Task directions:
Starting at the line that contains "December 2021 (19, 2072)" in the listing below, write out every line word for word until you have written the line that contains "January 2023 (17, 1996)".

☆ ☆ ☆ ☆ ☆ ☆ ☆

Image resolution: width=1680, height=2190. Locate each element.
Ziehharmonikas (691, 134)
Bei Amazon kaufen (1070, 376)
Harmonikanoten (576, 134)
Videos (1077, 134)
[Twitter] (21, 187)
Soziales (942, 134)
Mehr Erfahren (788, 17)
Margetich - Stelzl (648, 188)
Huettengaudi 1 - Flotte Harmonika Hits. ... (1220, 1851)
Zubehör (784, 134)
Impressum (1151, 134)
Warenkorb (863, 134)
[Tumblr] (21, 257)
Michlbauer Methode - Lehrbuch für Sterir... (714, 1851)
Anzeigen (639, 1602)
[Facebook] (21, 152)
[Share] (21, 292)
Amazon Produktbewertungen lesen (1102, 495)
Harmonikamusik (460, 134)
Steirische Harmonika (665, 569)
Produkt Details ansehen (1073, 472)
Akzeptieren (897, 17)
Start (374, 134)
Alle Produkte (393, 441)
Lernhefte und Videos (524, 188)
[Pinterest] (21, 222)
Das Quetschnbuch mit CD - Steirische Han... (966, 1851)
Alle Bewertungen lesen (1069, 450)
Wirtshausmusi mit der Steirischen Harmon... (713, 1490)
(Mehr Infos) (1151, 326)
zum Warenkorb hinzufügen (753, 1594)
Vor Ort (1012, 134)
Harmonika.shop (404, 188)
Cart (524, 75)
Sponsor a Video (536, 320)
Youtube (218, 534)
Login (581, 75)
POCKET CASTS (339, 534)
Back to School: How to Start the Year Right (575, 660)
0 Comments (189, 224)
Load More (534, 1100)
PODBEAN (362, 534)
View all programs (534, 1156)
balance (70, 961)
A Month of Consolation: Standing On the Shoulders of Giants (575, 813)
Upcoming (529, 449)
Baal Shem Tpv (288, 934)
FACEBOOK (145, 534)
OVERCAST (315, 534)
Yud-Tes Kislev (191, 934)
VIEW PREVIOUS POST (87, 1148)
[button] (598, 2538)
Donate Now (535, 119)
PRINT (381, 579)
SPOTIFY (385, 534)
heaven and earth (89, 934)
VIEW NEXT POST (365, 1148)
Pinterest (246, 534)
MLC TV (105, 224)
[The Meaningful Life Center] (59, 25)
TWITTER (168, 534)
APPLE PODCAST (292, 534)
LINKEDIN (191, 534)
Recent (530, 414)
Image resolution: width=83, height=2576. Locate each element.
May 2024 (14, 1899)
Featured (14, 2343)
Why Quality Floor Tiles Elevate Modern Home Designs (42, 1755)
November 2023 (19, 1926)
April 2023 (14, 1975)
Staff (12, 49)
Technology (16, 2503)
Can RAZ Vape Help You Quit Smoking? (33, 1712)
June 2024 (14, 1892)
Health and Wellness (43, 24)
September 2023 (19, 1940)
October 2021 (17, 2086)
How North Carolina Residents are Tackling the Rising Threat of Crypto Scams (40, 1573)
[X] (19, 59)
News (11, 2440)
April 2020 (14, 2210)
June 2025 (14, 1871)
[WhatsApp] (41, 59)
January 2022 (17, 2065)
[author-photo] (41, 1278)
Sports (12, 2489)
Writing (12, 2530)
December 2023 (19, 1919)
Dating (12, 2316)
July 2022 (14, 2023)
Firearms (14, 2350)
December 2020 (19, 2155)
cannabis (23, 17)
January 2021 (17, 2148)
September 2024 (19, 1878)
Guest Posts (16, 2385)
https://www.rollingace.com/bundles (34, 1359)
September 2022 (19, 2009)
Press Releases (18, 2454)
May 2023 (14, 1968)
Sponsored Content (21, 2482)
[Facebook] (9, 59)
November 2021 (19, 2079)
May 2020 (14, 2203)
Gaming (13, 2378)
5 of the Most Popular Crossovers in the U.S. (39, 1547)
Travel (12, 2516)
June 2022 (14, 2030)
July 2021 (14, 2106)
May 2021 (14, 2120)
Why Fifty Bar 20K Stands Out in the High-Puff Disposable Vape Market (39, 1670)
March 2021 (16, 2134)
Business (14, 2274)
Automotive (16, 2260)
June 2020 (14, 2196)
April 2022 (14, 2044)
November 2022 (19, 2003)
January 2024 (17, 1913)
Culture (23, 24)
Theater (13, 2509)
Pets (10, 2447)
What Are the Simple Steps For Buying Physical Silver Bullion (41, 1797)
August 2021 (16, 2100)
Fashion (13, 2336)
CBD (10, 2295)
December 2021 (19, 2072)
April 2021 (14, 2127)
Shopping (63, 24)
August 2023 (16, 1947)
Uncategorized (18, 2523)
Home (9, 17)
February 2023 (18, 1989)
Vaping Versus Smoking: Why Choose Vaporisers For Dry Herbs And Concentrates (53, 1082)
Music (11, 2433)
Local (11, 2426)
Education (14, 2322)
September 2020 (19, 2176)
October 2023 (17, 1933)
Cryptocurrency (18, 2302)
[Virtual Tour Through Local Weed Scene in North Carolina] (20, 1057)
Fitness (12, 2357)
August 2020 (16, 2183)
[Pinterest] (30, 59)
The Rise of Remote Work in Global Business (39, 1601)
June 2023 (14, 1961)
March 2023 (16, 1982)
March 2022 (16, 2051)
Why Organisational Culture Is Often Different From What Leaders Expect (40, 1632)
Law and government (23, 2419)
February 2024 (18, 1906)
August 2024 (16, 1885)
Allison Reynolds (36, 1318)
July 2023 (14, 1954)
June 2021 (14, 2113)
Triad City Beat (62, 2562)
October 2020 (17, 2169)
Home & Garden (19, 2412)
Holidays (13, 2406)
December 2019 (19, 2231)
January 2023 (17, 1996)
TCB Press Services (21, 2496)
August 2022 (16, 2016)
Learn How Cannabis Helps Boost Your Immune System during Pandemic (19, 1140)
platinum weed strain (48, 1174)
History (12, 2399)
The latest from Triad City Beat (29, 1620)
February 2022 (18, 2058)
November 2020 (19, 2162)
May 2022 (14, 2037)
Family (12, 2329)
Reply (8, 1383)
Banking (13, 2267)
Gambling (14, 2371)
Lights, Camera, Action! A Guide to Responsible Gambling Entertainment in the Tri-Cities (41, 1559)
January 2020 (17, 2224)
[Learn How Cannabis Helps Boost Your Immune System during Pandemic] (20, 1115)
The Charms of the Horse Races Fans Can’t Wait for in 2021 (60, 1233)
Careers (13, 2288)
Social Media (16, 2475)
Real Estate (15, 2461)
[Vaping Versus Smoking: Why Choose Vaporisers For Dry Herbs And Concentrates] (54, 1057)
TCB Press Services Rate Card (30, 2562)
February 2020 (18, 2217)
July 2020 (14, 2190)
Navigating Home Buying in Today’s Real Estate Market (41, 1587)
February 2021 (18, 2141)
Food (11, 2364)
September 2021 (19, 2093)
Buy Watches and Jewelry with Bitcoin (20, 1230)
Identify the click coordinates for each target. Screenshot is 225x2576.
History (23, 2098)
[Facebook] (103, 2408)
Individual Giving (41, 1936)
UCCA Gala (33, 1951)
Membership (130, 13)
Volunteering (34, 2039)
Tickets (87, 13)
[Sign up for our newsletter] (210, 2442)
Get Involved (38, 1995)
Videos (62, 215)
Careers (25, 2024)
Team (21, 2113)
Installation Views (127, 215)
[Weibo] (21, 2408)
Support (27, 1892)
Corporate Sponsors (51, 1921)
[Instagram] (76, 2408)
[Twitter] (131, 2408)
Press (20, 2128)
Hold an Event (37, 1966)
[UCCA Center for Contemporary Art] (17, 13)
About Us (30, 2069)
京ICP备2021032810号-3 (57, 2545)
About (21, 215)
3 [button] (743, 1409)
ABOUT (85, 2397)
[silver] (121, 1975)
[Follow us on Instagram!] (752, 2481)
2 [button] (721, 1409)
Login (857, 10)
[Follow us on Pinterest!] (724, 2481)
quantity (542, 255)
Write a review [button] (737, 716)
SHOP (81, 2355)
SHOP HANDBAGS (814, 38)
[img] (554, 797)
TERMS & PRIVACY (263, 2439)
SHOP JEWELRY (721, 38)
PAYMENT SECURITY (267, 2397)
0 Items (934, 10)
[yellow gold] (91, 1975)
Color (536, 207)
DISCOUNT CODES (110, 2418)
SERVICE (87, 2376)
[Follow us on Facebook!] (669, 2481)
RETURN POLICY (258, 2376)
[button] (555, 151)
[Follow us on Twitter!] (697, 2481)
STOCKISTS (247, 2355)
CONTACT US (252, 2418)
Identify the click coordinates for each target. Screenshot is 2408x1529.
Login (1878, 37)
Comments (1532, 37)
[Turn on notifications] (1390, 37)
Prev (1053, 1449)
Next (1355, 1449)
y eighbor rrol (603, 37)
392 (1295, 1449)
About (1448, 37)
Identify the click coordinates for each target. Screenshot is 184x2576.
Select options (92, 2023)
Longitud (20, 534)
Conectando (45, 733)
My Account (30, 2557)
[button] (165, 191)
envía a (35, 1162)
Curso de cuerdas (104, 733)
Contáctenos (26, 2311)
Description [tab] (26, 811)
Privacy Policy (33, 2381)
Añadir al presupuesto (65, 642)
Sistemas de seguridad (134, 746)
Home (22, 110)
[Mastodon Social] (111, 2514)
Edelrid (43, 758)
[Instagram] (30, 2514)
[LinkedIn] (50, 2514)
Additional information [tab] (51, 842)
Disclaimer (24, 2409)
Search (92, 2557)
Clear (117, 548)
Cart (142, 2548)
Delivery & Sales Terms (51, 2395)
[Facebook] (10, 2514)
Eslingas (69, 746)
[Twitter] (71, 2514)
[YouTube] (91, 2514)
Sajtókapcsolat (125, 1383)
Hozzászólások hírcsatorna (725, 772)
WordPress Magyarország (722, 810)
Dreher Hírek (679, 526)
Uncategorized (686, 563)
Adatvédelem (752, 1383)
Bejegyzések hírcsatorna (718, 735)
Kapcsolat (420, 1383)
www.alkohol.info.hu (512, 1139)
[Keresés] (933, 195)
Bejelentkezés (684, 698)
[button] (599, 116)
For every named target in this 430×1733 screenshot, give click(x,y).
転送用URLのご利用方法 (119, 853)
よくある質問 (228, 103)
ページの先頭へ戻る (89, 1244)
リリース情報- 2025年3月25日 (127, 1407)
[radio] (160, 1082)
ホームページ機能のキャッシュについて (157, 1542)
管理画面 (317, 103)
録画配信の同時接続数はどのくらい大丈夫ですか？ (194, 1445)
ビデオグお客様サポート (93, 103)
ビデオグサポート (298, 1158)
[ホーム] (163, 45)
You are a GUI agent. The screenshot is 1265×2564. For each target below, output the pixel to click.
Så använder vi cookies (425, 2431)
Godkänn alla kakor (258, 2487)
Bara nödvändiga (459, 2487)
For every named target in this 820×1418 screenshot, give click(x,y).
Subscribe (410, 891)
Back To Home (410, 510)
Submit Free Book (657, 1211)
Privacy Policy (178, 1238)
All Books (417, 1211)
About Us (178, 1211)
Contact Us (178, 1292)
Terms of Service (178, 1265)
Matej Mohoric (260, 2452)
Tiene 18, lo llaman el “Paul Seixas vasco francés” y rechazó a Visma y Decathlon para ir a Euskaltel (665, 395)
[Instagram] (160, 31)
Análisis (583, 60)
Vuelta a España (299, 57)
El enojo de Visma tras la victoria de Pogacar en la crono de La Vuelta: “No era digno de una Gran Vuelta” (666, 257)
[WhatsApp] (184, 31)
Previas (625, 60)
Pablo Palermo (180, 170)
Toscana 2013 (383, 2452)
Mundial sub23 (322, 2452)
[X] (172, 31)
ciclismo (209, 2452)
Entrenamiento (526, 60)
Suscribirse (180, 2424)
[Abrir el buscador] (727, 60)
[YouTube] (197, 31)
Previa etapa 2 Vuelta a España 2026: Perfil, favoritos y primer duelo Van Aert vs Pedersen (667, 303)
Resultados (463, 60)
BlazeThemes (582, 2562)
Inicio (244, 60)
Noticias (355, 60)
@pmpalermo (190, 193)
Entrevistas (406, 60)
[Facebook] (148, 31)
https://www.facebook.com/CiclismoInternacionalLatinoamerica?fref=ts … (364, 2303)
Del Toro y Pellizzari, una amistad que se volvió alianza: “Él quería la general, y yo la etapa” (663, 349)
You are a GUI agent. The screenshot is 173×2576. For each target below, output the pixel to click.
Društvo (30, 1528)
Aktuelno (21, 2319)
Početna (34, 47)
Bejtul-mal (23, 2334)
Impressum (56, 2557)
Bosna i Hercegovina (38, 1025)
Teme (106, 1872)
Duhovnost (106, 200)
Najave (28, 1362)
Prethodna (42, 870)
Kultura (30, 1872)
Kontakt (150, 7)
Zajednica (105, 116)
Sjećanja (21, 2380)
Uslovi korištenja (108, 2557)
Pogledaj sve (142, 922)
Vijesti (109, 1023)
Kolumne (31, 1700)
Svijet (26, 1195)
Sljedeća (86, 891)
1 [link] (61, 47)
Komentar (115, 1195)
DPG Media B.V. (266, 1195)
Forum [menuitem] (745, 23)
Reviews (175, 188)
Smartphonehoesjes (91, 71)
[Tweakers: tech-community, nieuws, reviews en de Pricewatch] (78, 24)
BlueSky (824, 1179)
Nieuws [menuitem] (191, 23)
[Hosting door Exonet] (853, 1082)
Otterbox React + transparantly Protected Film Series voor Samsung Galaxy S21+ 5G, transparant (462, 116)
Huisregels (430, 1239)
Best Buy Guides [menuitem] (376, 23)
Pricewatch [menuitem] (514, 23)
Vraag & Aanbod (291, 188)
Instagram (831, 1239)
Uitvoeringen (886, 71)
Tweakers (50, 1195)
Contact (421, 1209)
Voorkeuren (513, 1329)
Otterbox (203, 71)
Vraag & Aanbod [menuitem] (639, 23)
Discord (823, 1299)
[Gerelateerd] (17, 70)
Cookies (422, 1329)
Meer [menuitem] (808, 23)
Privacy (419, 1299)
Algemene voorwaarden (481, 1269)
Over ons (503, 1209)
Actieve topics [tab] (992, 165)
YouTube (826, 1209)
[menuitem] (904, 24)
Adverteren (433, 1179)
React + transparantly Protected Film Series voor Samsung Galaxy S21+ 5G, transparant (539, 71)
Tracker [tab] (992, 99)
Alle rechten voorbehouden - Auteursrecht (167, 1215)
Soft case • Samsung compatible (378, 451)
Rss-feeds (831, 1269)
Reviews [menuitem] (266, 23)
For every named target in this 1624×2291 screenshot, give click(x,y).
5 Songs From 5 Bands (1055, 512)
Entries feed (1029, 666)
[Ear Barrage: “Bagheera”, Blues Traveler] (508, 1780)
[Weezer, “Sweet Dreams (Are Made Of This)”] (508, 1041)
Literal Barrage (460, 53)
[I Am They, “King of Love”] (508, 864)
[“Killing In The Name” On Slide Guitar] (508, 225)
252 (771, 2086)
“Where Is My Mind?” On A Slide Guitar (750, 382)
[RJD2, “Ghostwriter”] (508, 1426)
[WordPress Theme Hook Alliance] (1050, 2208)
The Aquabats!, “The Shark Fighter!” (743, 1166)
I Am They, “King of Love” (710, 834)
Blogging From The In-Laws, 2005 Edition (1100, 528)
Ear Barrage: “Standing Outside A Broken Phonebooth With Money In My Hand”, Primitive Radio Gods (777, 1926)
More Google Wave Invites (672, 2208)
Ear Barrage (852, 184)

☆ ☆ ☆ ☆ ☆ ☆ ☆

Problem solution:
December 2021 (19, 2072)
April 2021 (14, 2127)
Shopping (63, 24)
August 2023 (16, 1947)
Uncategorized (18, 2523)
Home (9, 17)
February 2023 (18, 1989)
Vaping Versus Smoking: Why Choose Vaporisers For Dry Herbs And Concentrates (53, 1082)
Music (11, 2433)
Local (11, 2426)
Education (14, 2322)
September 2020 (19, 2176)
October 2023 (17, 1933)
Cryptocurrency (18, 2302)
[Virtual Tour Through Local Weed Scene in North Carolina] (20, 1057)
Fitness (12, 2357)
August 2020 (16, 2183)
[Pinterest] (30, 59)
The Rise of Remote Work in Global Business (39, 1601)
June 2023 (14, 1961)
March 2023 (16, 1982)
March 2022 (16, 2051)
Why Organisational Culture Is Often Different From What Leaders Expect (40, 1632)
Law and government (23, 2419)
February 2024 (18, 1906)
August 2024 (16, 1885)
Allison Reynolds (36, 1318)
July 2023 (14, 1954)
June 2021 (14, 2113)
Triad City Beat (62, 2562)
October 2020 (17, 2169)
Home & Garden (19, 2412)
Holidays (13, 2406)
December 2019 (19, 2231)
January 2023 (17, 1996)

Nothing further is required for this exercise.